Die Innenminister und -senatoren der Länder und der Bundesminister des Innern streben daher ein erfolgreiches Verbot der NPD an.“
„Die IMK sieht dabei mit Blick auf die hohen verfassungsrechtlichen Hürden, die durch das Bundesverfassungsgericht konkretisiert wurden, sowie auf die Vorgaben des Europäischen Gerichtshofes für Menschenrechte die Notwendigkeit, zuvor die rechtlichen und tatsächlichen Voraussetzungen eines Verbotes aufzuzeigen, abzuwägen und zu bewerten.“
Das ist die Aufgabe, die selbstverständliche Aufgabe, die wir als staatliche Organe und Sicherheitsbehörden haben.
„Die jahrelangen Erfahrungen mit Vertretern der NPD, auch in mehreren Landtagen sowie in Kommunalvertretungen und darüber hinaus belegen, dass die NPD eine rassistische, fremdenfeindliche Partei ist, die aggressiv und systematisch Kernelemente der Wertordnung unseres Staates ablehnt und missachtet; die Regierungschefinnen und Regierungschefs der Länder halten sie deshalb für verfassungswidrig. … Die Regierungschefinnen und Regierungschefs der Länder streben ein erfolgreiches NPD-Verbot an.“
Das ist die jeweils einstimmige Beschlusslage der Ministerpräsidentinnen und der Ministerpräsidenten sowie der Innenminister und -senatoren. Und Sie werden doch wohl nicht sagen wollen, Frau Abgeordnete Spoorendonk, dass ich vor diesem Hintergrund, dieser öffentlichen Beschlusslage - ich gehe nicht auf die politische Diskussion ein -, als Innen
minister des Landes Schleswig-Holstein nicht verpflichtet sei, wenn ein NPD-Funktionär eine derartige Demonstration beantragt, mich öffentlich dazu dahingehend zu äußern, dass diese Demonstration auch aufgrund anderer Erkenntnislagen, die ich habe, die ich aber nicht öffentlich vortragen werde, selbstverständlich verboten werden muss, wenn am Ende dieses Prozesses, den wir gemeinsam mit dem Lübecker Bürgermeister und seinen Mitarbeiterinnen und Mitarbeitern durchführen werden, die Erkenntnis haben, dass dies rechtssicher geschehen kann. Das ist meine Pflicht.

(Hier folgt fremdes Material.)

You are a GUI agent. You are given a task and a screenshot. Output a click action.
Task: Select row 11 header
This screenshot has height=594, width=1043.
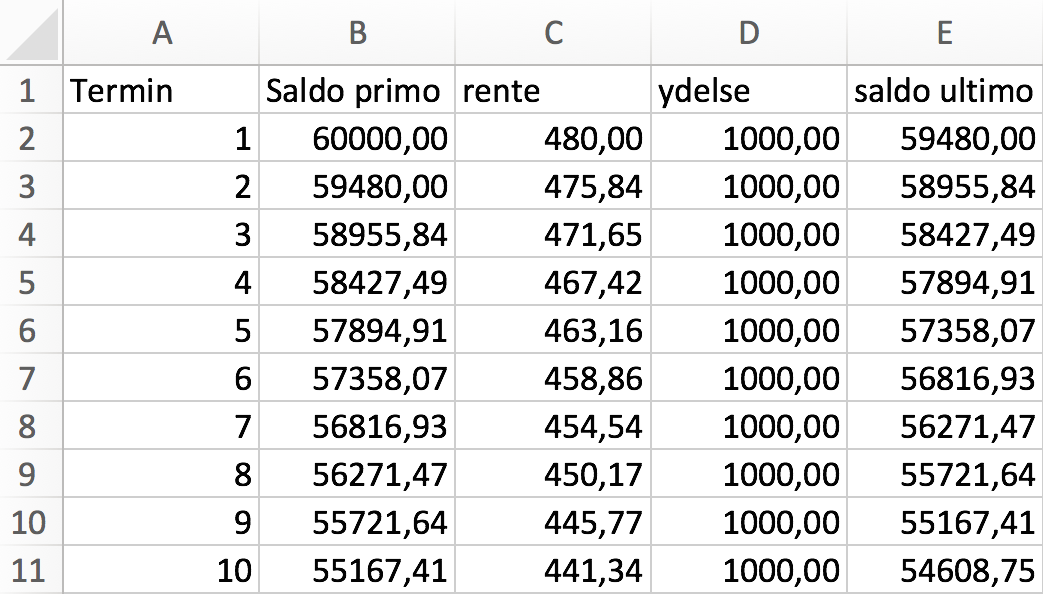click(31, 569)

Erneut - das sage ich Ihnen zum wiederholten Male - haben rechtsextreme Personen und Organisationen Lübeck zum Ziel ihrer menschenverachtenden Propaganda erkoren. Wie in den vergangenen Jahren, versuchen sie, besondere Ereignisse des Kriegsgeschehens des Zweiten Weltkriegs für ihre Zwecke umzudeuten. Das ist schlichtweg unerträglich. Das erfordert einerseits das gemeinsame Handeln der Demokraten, aber eben auch das entschlossene rechtsstaatlich abgesicherte Handeln der Sicherheitsbehörden, der staatlichen Organe und der kommunalen Ordnungsbehörden. Am Palmarum des Jahres 1942 haben alliierte Kräfte Lübeck aus der Luft bombardiert. Dieser Angriff hat unzählige Opfer gefordert und bleibt ein furchtbares Ereignis für die Stadt und seine Menschen. Mit dem geplanten Aufmarsch der Rechtsextremisten und Neofaschisten am 31. März dieses Jahres unter dem Hinweis auf den sogenannten - ich zitiere wörtlich „Alliierten Bombenterror“ sollen die Opfer des Nationalsozialismus bewusst verschwiegen und herabgewürdigt werden. Es kommt zu einer Verdrehung der historischen Fakten, die zu einer Verhöhnung der Opfer des NS-Regimes führt. In dem die Alliierten als Terroristen dargestellt werden, wird das NS-Regime verharmlost und gerechtfertigt.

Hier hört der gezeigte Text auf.